PHOTO: US special forces with Kurdish-led Syrian Democratic Forces in northern Syria
The Kurdish-led Syrian Democratic Forces have played down talk of an offensive to recapture the city of Raqqa, the Islamic State’s center in northern Syria.
Kurdish outlets declared on Wednesday that troops were marching from Tal Abyad near the Turkish border to Raqqa, 60 km (37 miles) away. They said that territory to the south of Tal Abyad had already been taken. The US-led coalition had supported the claims by dropping leaflets on Raqqa warning civilians to leave and calling on ISIS fighters to surrender.
But SDF spokesman Talal Silo said on Thursday, “The current battle is only to liberate the area north of Raqqa. Currently there is no preparation…to liberate Raqqa, unless as part of a campaign which will come after this campaign has finished,”
Although the Islamic State is under pressure in both northern Syria and neighboring Iraq, with Iraqi forces attacking the city of Fallujah, a push into Raqqa faces political challenges.

- **Extracted records**
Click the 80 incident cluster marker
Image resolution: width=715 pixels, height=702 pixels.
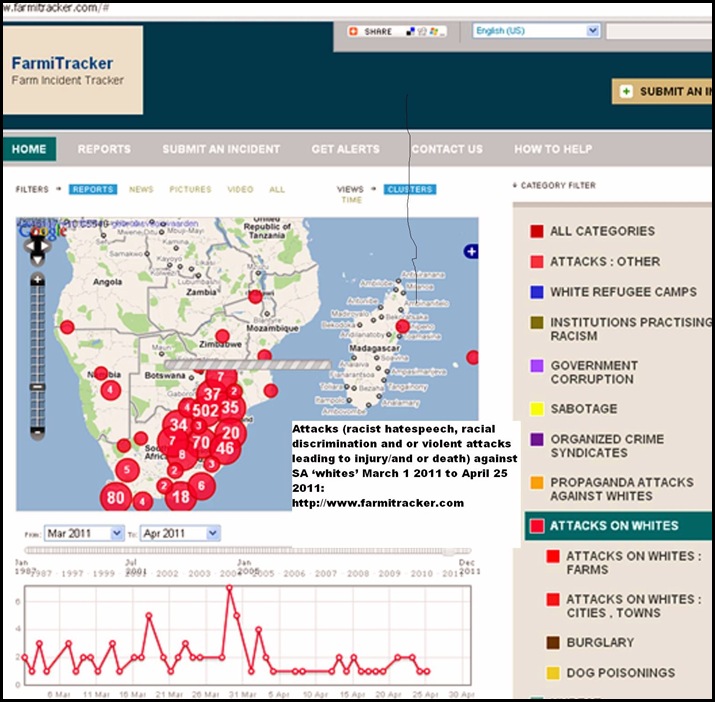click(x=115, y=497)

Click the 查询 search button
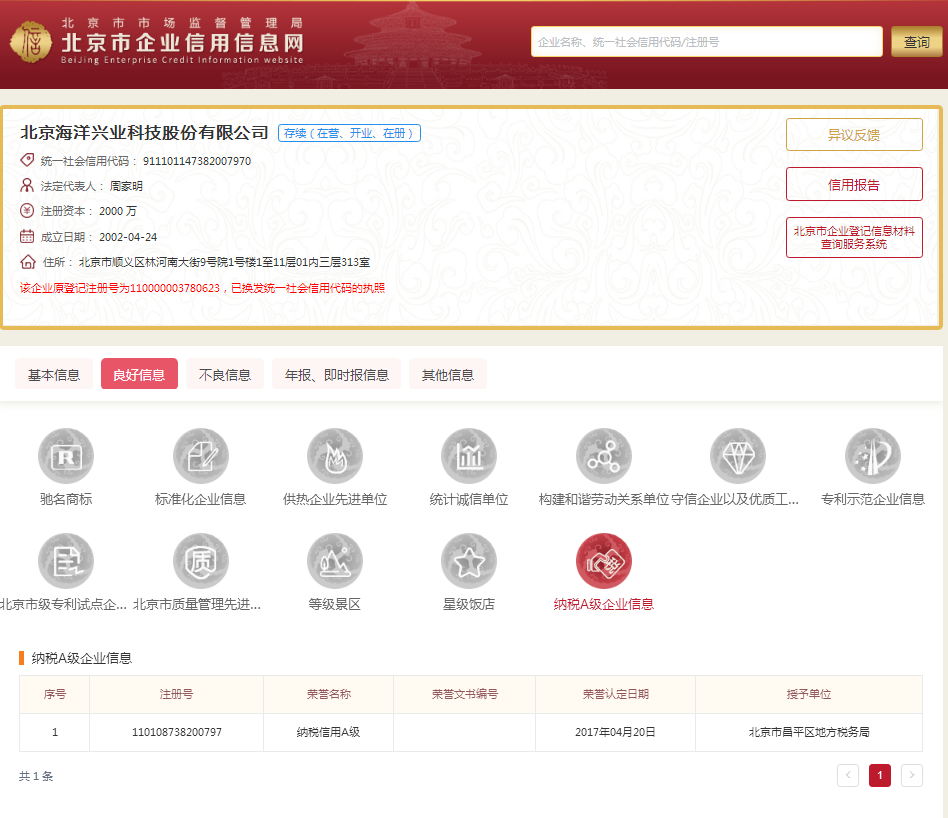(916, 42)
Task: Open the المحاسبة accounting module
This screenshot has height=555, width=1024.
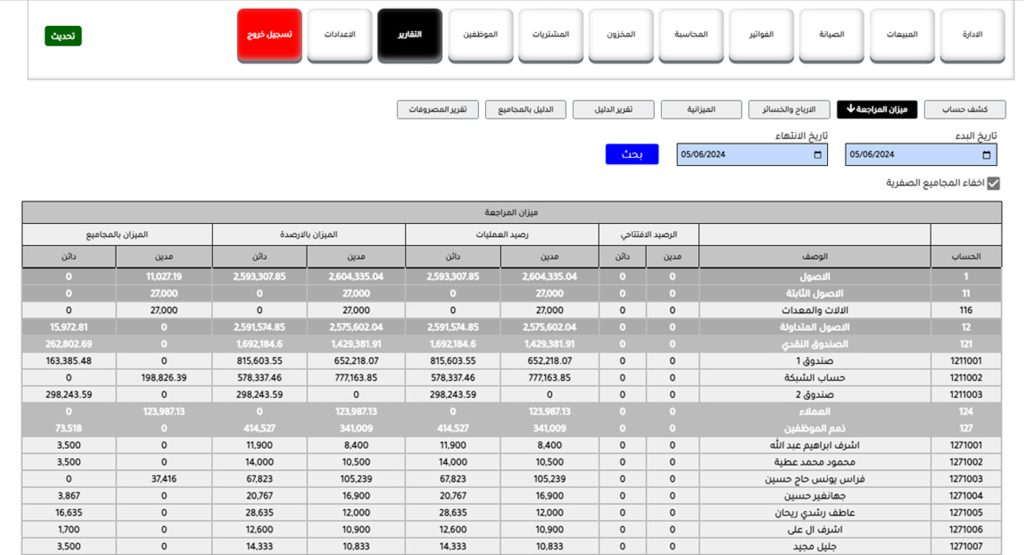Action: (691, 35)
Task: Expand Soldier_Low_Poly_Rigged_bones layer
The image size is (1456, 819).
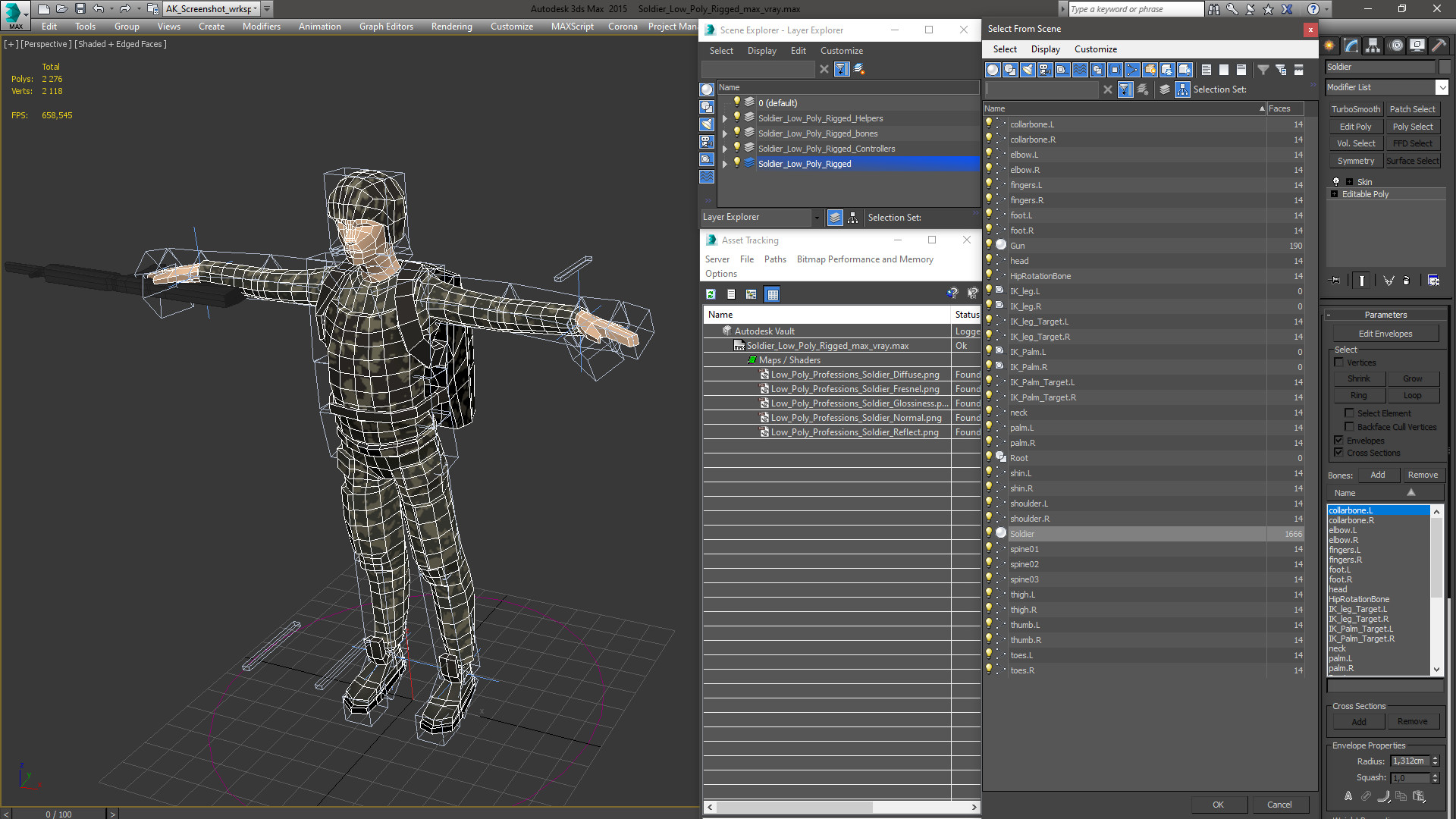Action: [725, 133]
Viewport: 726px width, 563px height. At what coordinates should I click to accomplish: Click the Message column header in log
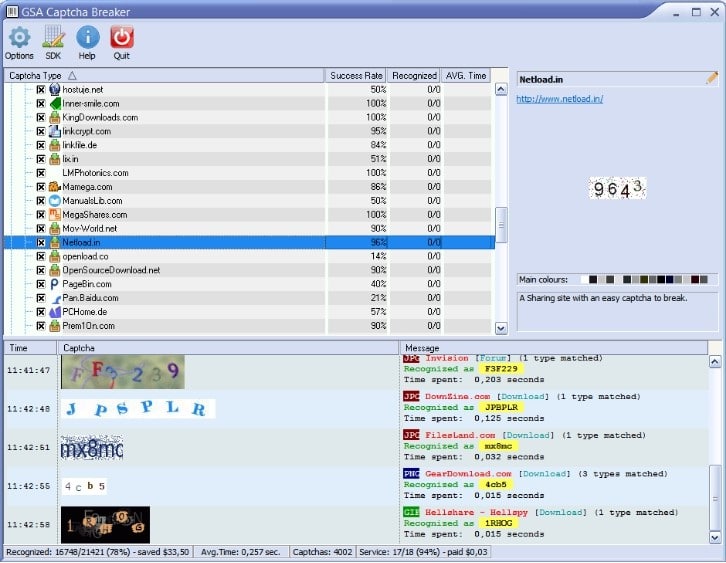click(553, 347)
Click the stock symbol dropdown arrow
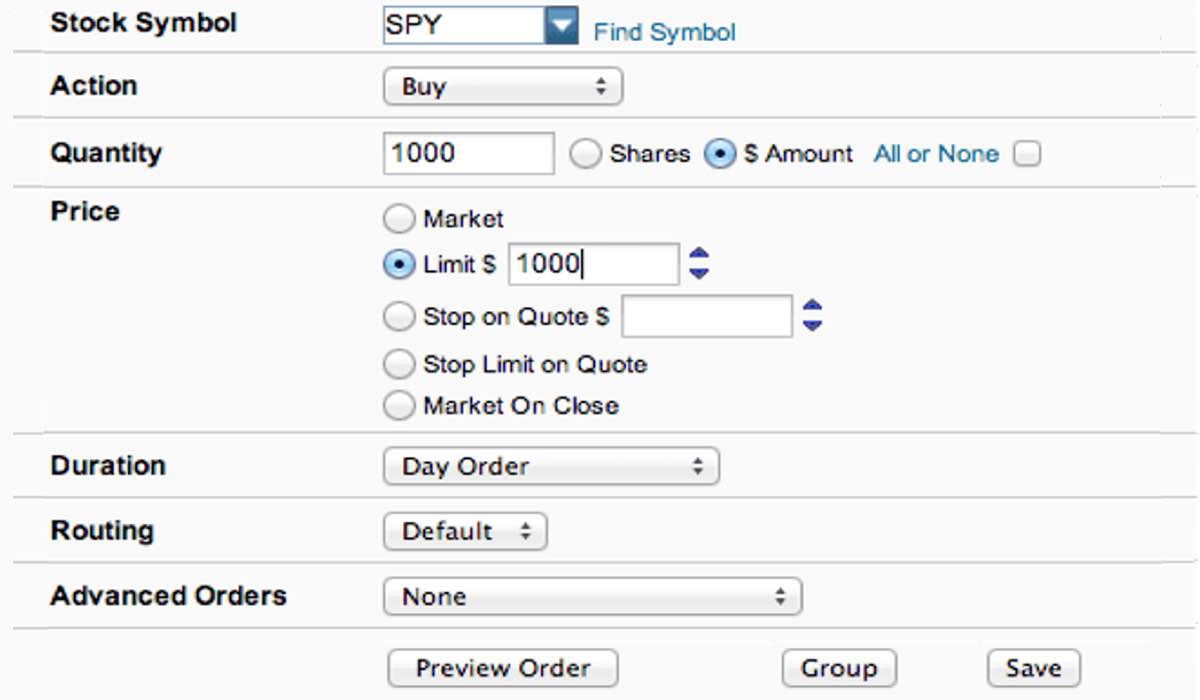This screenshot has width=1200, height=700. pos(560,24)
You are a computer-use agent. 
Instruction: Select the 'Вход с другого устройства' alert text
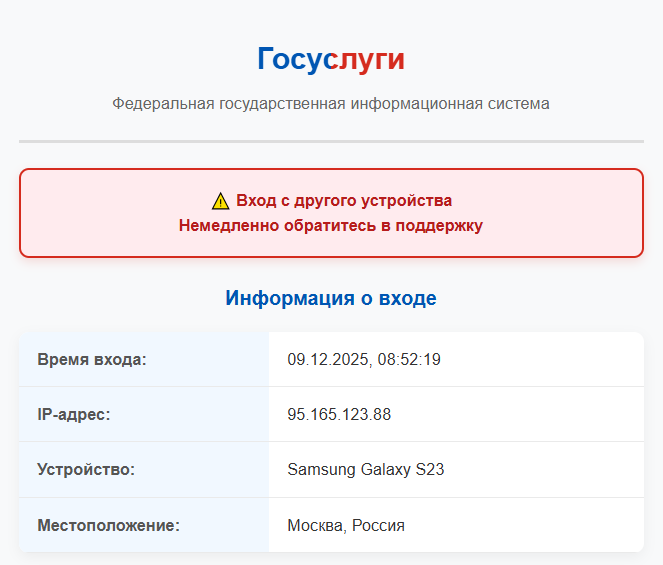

- **Directions**
1. According to the Raqqa news passage, how far is Tal Abyad from Raqqa?
2. Carry on writing the Raqqa news passage from its final sentence.
The data plays no part in what follows.

- **Answers to the exercises**
1. 60 km (37 miles).

2.
Syrian rebels and Turkey are wary of the SDF, which is dominated by the Kurdish militia YPG. There are concerns about whether the mainly-Arab population of Raqqa — who might not be able to escape the city would welcome the attack, and Kurdish officials have been reluctant in the past to push into Raqqa, preferring offensives against ISIS in Kurdish cantons.
Kurdish troops in a staging area for the offensive:
Troops on the move:
— Conflict News (@Conflicts) May 26, 2016
US Special Forces Photographed with Offensive
For the first time, US special forces embedded with the SDF were photographed as the units deployed for the offensive. At least one soldier was wearing the patches of the YPG and the Kurdish women’s militia YPJ:
— Dr Partizan (@DrPartizan_) May 26, 2016
An AFP photographer said he saw more than a dozen American troops. In one picture, three of them accompanied an advanced Mk.47 40mm automatic grenade launcher, primarily used by Special Operations units and not widely sold outside the US.
Even though SDF fighters told journalists that the Americans should not be photographed, the pictures appear to be part of a PR effort to show Washington’s backing for the offensive.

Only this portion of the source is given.